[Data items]
# # # # # # #

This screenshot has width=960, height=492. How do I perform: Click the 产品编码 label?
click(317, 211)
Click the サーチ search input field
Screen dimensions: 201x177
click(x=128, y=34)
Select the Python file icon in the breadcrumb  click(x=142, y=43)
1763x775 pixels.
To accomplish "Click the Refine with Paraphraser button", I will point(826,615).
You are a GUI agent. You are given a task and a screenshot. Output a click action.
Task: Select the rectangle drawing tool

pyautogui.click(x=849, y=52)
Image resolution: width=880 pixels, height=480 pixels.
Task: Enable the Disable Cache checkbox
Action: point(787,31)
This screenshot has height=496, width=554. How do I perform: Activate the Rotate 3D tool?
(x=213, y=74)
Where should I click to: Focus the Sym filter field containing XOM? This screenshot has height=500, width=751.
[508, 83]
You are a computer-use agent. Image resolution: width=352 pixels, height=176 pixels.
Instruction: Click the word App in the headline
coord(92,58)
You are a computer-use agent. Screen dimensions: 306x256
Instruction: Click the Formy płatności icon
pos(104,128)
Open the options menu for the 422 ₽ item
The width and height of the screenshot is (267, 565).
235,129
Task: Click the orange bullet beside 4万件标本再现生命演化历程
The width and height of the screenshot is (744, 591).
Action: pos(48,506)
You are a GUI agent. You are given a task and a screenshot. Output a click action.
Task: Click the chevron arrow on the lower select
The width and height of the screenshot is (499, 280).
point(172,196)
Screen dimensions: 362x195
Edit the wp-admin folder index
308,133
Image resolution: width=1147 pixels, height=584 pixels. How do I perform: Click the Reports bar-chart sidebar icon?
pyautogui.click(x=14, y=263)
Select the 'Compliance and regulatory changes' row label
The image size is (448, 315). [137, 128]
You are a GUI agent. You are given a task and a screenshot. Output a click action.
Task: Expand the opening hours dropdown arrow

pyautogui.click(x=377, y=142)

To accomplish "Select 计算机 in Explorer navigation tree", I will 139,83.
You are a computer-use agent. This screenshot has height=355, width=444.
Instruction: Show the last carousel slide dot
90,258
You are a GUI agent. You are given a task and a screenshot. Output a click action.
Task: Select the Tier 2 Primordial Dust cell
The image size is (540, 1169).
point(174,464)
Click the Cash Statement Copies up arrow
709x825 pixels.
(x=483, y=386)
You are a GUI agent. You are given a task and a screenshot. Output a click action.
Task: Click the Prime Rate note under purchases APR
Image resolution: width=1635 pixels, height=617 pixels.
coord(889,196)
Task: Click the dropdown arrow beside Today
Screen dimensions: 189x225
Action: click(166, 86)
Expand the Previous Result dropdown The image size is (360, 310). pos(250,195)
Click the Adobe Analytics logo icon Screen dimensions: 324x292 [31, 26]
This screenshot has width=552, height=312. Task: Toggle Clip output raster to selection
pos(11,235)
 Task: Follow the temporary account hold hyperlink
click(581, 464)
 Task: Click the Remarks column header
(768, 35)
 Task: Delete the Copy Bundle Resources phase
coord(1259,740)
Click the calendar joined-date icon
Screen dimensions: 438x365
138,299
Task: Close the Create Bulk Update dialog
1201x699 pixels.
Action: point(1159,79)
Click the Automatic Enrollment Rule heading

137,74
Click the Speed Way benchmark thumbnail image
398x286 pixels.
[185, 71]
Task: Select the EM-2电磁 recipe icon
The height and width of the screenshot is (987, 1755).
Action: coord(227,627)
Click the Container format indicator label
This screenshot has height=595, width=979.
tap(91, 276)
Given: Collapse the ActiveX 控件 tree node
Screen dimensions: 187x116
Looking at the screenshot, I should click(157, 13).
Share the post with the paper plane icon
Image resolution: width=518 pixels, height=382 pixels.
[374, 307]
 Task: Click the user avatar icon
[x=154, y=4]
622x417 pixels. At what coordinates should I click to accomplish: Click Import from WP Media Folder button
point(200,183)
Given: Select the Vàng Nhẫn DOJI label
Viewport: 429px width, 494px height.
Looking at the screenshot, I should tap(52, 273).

# # # # # # #

In the records above, find the line containing "Task: Delete the Copy Bundle Resources phase"; please retype it and every line after it through the last line, exactly and with nothing else.

 Task: Delete the Copy Bundle Resources phase
coord(1259,740)
Click the calendar joined-date icon
Screen dimensions: 438x365
138,299
Task: Close the Create Bulk Update dialog
1201x699 pixels.
Action: point(1159,79)
Click the Automatic Enrollment Rule heading

137,74
Click the Speed Way benchmark thumbnail image
398x286 pixels.
[185, 71]
Task: Select the EM-2电磁 recipe icon
The height and width of the screenshot is (987, 1755).
Action: coord(227,627)
Click the Container format indicator label
This screenshot has height=595, width=979.
tap(91, 276)
Given: Collapse the ActiveX 控件 tree node
Screen dimensions: 187x116
Looking at the screenshot, I should click(157, 13).
Share the post with the paper plane icon
Image resolution: width=518 pixels, height=382 pixels.
[374, 307]
 Task: Click the user avatar icon
[x=154, y=4]
622x417 pixels. At what coordinates should I click to accomplish: Click Import from WP Media Folder button
point(200,183)
Given: Select the Vàng Nhẫn DOJI label
Viewport: 429px width, 494px height.
Looking at the screenshot, I should tap(52, 273).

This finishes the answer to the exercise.